◆ REQUIRED WORK
Beneath this line is the data. Output exactly the lines from the line with "Open phong1 node's bottom dropdown arrow" to the line with "Given: Open the Welcome tab", both ends included, and nothing more.

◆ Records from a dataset
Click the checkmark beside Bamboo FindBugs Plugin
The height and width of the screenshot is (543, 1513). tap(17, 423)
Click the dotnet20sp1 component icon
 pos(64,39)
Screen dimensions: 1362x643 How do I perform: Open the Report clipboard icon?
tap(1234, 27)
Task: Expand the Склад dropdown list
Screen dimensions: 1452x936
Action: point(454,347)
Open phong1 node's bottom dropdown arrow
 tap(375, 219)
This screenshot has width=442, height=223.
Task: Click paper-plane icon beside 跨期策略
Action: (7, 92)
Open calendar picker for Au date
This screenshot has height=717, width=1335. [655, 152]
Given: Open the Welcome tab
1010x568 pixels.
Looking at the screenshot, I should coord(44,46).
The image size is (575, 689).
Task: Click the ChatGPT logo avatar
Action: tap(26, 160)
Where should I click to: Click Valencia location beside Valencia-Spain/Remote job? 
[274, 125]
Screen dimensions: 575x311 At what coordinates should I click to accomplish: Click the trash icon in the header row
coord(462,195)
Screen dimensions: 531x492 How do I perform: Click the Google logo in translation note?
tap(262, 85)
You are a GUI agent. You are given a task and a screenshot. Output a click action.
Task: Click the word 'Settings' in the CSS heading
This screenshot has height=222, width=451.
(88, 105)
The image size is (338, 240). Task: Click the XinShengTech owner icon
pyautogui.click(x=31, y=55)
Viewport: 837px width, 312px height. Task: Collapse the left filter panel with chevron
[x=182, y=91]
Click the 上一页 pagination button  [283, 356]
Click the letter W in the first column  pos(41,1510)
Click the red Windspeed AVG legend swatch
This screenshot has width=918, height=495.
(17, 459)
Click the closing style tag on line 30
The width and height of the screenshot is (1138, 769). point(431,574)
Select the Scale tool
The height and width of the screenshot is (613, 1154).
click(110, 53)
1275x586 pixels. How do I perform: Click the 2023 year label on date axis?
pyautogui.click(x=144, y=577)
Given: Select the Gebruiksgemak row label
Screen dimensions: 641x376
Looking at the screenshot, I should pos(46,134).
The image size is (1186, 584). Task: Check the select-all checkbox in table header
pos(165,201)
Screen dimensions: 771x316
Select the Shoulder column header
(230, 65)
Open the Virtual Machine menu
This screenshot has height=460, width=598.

◆ RESPONSE AREA
Open phong1 node's bottom dropdown arrow
 tap(375, 219)
This screenshot has width=442, height=223.
Task: Click paper-plane icon beside 跨期策略
Action: (7, 92)
Open calendar picker for Au date
This screenshot has height=717, width=1335. [655, 152]
Given: Open the Welcome tab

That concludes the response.